駅構内のアナウンスは普通語、車内のアナウンスは普通語⇒英語⇒広東語の順です。あ、英語のアナウンスといっても駅名はすべて「普通語読み」なので、普通語がわからないと全然役に立ちません。ここの地下鉄に乗って初めて広東語がわかってよかった~♪と思いました。


広州の見どころ

見どころと言っても本当はもっとたくさんあるんですが、今回の訪問(1泊)で訪れた場所だけをご紹介します。

広州市街

さすがに、広東省の省都ということで、大陸らしい平坦な広い街に近代的な高層ビルが見えます。街では近代化がどんどん進められご多分に漏れず、「躍進する中国」を感じさせる街です。


珠江

珠江

中国3番目の大河だそうで、その流れはマカオの北部の街珠海へとつながります。中心部の川の両岸は遊歩道が整備されゆったりと散策することができます。但し、広州も香港より緩やかながら亜熱帯気候に属すので日差しが強く紫外線にはご注意を!乗る時間がなかったので乗ってませんが、この珠江をめぐる遊覧船が運航しており切符売り場では行列ができるほど人気のようでした。
地下鉄2号線海珠広場駅下車徒歩数分ほか


沙面

沙面

アヘン戦争終結後、珠江北岸のこの地は英仏の租界地となったそうです。今も水路で隔てられたところはヨーロッパ調の建造物が残り、きれいな並木が並び市内の喧騒とは全くの別世界です。時間がゆっくり流れています。

地下鉄1号線黄沙駅下車徒歩5分



広州で1泊しての感想

実はこれ以前にも広州へは訪問しているのですが、その時の印象とは全く変わっていました。近代的な高層ビルが立ち並ぶようになり、人々は豊かになり、街は清潔になった。という印象をうけました。
その一方で、中国全土の都会どこでも言われていることかと思いますが、「伝統的な古きよき中国」が失われていっているように感じました。かつての日本がそうであったように豊かになるにはいたし方ないことなんでしょうか・・・。

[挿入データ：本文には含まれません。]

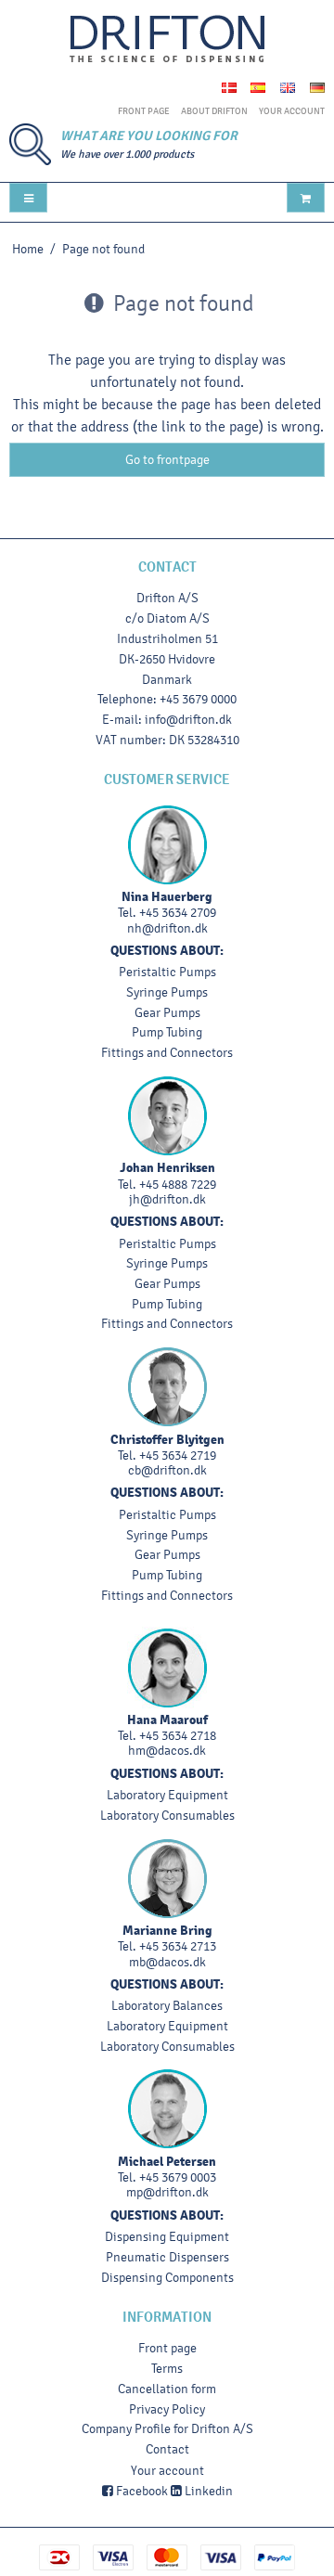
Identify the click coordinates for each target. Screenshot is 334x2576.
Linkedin (207, 2491)
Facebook (140, 2491)
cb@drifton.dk (167, 1470)
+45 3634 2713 (177, 1946)
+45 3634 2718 (177, 1736)
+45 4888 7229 (177, 1184)
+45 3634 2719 (177, 1455)
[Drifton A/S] (167, 39)
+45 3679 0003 (177, 2177)
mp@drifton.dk (167, 2192)
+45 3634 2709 (177, 913)
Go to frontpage (167, 460)
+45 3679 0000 (198, 699)
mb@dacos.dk (167, 1962)
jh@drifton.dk (167, 1199)
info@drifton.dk (188, 720)
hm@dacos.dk (167, 1750)
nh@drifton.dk (167, 928)
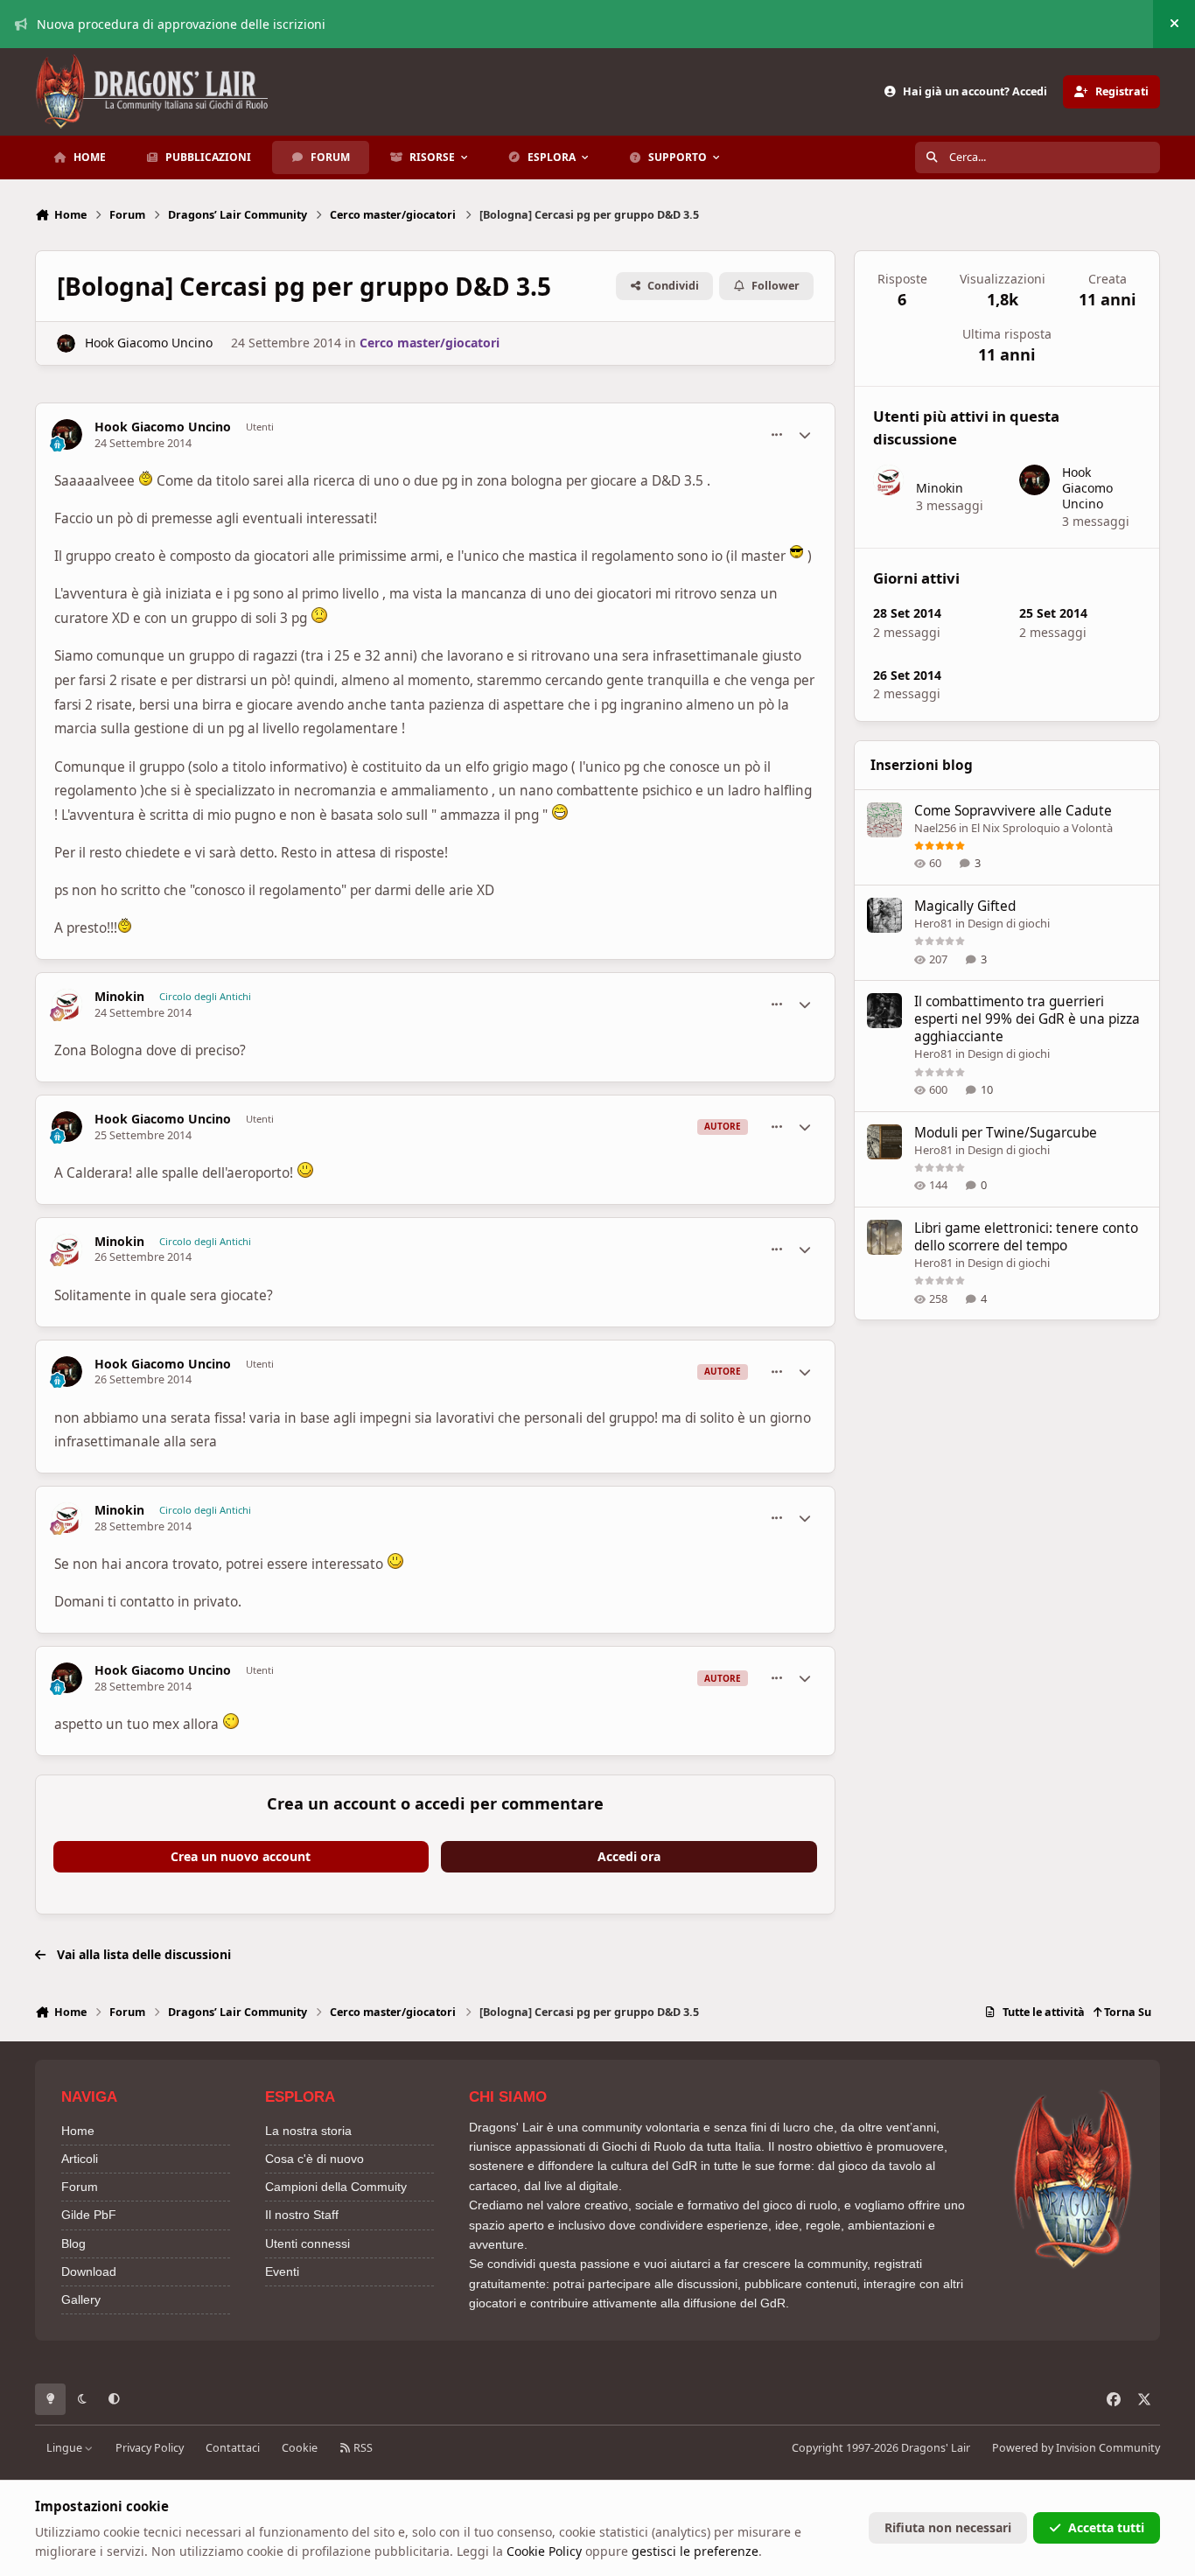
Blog (73, 2243)
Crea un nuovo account (241, 1856)
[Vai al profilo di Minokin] (67, 1004)
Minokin (119, 996)
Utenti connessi (307, 2243)
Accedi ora (629, 1856)
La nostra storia (308, 2131)
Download (88, 2271)
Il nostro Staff (302, 2215)
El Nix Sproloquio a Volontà (1042, 828)
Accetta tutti (1106, 2527)
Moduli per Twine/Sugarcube (1005, 1133)
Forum (79, 2187)
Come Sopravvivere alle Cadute (1013, 811)
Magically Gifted (965, 906)
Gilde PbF (88, 2215)
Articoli (79, 2159)
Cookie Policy (544, 2551)
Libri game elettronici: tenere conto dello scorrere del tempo (1026, 1237)
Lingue (65, 2447)
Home (77, 2131)
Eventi (282, 2271)
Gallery (81, 2299)
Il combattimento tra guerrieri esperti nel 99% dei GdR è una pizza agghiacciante (1027, 1019)
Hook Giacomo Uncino (149, 342)
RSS (362, 2447)
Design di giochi (1009, 923)
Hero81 (933, 923)
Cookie (300, 2447)
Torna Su (1126, 2012)
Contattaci (233, 2447)
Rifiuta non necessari (947, 2527)
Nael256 (935, 828)
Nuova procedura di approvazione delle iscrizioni (181, 24)
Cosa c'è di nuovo (314, 2159)
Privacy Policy (149, 2447)
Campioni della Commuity (336, 2187)
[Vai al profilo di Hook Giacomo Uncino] (66, 343)
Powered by (1076, 2447)
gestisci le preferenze (695, 2551)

人々についての印象ですが、日本人である私にも(いちいち名乗ってませんが)多くの一般の方々は親切に世話を焼いてくださり、非常にありがたく思いました。その一方で彼ら独自の常識というか、考え方には閉口したのも事実です。(道路につばを吐く、列に割り込む、他人の会話をさえぎって割り込む等)数十年後に世界最大の経済大国といわれる国になるであろうという予想もあり、世界から挙動が注目される国なので、是非是非是非!中国以外では非常識とされる行動は改めて欲しいものです。